Bird
Care
Taken from The Anglian Gardener Newsletter
archives -
notes, observations and suggestions on how to help your garden birds along
January
- Feeding the birds
I acknowledge that I'm becoming increasingly
eccentric in the attention I give to this particular task. I even go to
the supermarket later on in the day especially sometimes because I've
discovered that in the last hour or so before they close, bread gets
reduced to about 20p or even 10p a loaf. So for less than a pound there's
enough food for a few days at much less than the cost of those fancy bird
food "cakes" and the like that go for considerably more in the
shops.
One thing I've noticed is that no matter what I
put out for the birds, it's always the white bread that goes first. Perhaps it's the bird equivalent of fast food, or maybe it's
more comforting when it's cold and miserable.
Bread, so I recall, is not supposed to be the best thing
for our feathered friends, but it can't be so bad as it's just processed
grain, and mainly a physical process rather than chemical. The birds also
get just about all other left overs too. At the moment, they've a
large lump of fat that came off the ham joint we cooked yesterday (we had
so much food over Christmas, the ham sat around uncooked until the 30th
before there was room in the fridge to accommodate it!) the large cut-up
rind from said joint, most of a pizza I overcooked yesterday, the remains
of a chicken carcass (now virtually pecked clean) and a (now empty) bowl
of readybrek my son decided he didn't want (I suspect the remains of the
family tin of chocolates that were winking at him at the
time had something to do with this).

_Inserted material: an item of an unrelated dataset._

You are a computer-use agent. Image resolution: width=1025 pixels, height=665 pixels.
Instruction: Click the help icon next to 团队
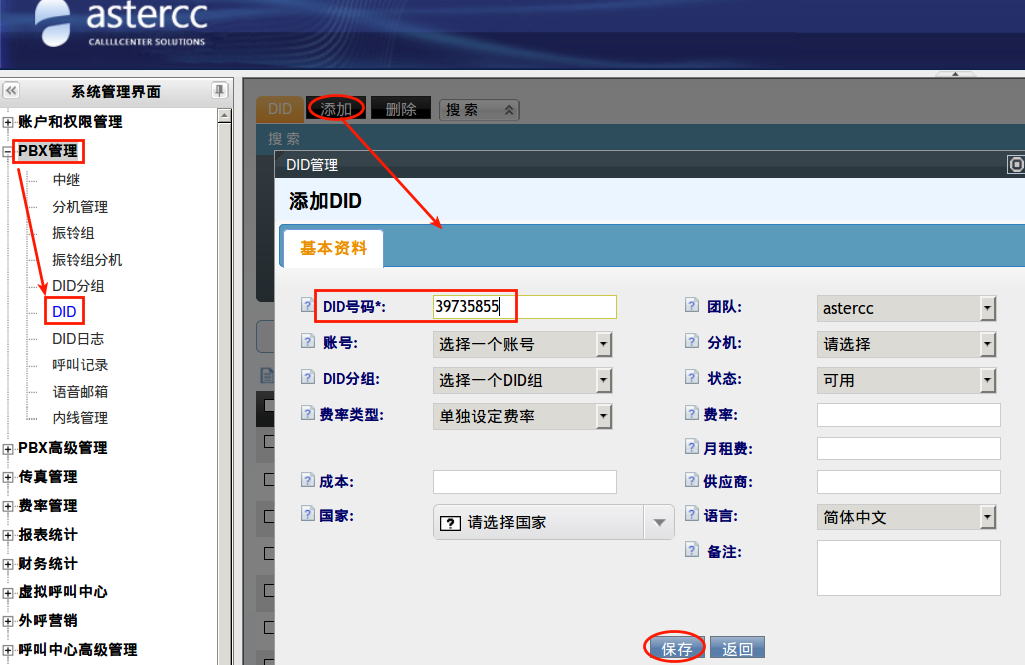[691, 306]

The squirrels are particularly
partial to cold readybrek. Virtually anything we eat (and leave) the birds
will eat too.
The trick seems to be spread it around a bit. The
smaller birds like to eat off the bird table, about 6 feet off the ground,
blackbirds and larger birds such as magpies prefer to eat off the ground
and others such as robins take it from either place or the top of the old
garden table that's on the lawn (yes I know I said take them in over the
winter, but it's on its last legs and I've new one taking shape in the
work-shop - well as close as a few planks can be to the shape of a table
anyway).
February
Rory
- resident robin
Winter's over as far as my resident robin and his robin rivals
and blackbird chums are concerned. The birds are to be seen more and more with
twigs, straw and the like in their beaks, and they are all more interested in
each other, as mates or rivals, almost as much as they are in the food that I
put out.
I
mentioned last month about how the birds seem to like white bread better than
brown and that it can't really hurt them that much when compared to the
alternative of starving. Rachel Simpson sent in the following by email by way of
explanation:
The birds and bread problem is that bread is made of refined flour, i.e..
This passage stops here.